• _YOUR INSTRUCTIONS_
Switch each "Download" in the lines below to "Export", and write all the lines out again with nothing else changed.

• _STORED DATA_
^^^^

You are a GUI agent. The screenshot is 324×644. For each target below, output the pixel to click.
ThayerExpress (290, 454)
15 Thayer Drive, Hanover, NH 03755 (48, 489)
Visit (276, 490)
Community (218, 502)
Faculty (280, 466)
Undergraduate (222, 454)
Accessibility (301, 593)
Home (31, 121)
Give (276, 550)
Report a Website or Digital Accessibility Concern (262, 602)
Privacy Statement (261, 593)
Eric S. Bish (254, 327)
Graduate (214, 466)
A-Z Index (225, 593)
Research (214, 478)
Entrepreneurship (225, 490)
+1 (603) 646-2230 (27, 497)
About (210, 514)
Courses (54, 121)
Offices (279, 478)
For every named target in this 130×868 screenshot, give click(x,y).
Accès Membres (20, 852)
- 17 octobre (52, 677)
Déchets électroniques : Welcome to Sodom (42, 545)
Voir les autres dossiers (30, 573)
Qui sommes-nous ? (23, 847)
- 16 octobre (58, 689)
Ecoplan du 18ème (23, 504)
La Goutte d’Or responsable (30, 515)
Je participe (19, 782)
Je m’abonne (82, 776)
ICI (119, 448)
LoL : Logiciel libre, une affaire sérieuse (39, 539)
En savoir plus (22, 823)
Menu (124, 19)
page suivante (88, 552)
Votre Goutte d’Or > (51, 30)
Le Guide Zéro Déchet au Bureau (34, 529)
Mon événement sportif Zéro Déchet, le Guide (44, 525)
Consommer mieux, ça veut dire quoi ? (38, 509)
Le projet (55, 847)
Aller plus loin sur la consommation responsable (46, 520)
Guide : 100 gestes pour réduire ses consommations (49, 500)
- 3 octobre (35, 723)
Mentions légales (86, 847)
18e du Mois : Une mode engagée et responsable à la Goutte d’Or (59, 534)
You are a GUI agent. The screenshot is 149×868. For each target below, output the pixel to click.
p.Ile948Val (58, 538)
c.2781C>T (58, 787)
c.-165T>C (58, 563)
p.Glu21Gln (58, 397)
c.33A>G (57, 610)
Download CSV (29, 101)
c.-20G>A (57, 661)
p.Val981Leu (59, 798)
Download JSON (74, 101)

^^^^

• _TASK RESPONSE_
You are a GUI agent. The screenshot is 324×644. For each target below, output the pixel to click.
ThayerExpress (290, 454)
15 Thayer Drive, Hanover, NH 03755 (48, 489)
Visit (276, 490)
Community (218, 502)
Faculty (280, 466)
Undergraduate (222, 454)
Accessibility (301, 593)
Home (31, 121)
Give (276, 550)
Report a Website or Digital Accessibility Concern (262, 602)
Privacy Statement (261, 593)
Eric S. Bish (254, 327)
Graduate (214, 466)
A-Z Index (225, 593)
Research (214, 478)
Entrepreneurship (225, 490)
+1 (603) 646-2230 (27, 497)
About (210, 514)
Courses (54, 121)
Offices (279, 478)
For every named target in this 130×868 screenshot, give click(x,y).
Accès Membres (20, 852)
- 17 octobre (52, 677)
Déchets électroniques : Welcome to Sodom (42, 545)
Voir les autres dossiers (30, 573)
Qui sommes-nous ? (23, 847)
- 16 octobre (58, 689)
Ecoplan du 18ème (23, 504)
La Goutte d’Or responsable (30, 515)
Je participe (19, 782)
Je m’abonne (82, 776)
ICI (119, 448)
LoL : Logiciel libre, une affaire sérieuse (39, 539)
En savoir plus (22, 823)
Menu (124, 19)
page suivante (88, 552)
Votre Goutte d’Or > (51, 30)
Le Guide Zéro Déchet au Bureau (34, 529)
Mon événement sportif Zéro Déchet, le Guide (44, 525)
Consommer mieux, ça veut dire quoi ? (38, 509)
Le projet (55, 847)
Aller plus loin sur la consommation responsable (46, 520)
Guide : 100 gestes pour réduire ses consommations (49, 500)
- 3 octobre (35, 723)
Mentions légales (86, 847)
18e du Mois : Une mode engagée et responsable à la Goutte d’Or (59, 534)
You are a GUI agent. The screenshot is 149×868. For each target below, output the pixel to click.
p.Ile948Val (58, 538)
c.2781C>T (58, 787)
c.-165T>C (58, 563)
p.Glu21Gln (58, 397)
c.33A>G (57, 610)
Export CSV (29, 101)
c.-20G>A (57, 661)
p.Val981Leu (59, 798)
Export JSON (74, 101)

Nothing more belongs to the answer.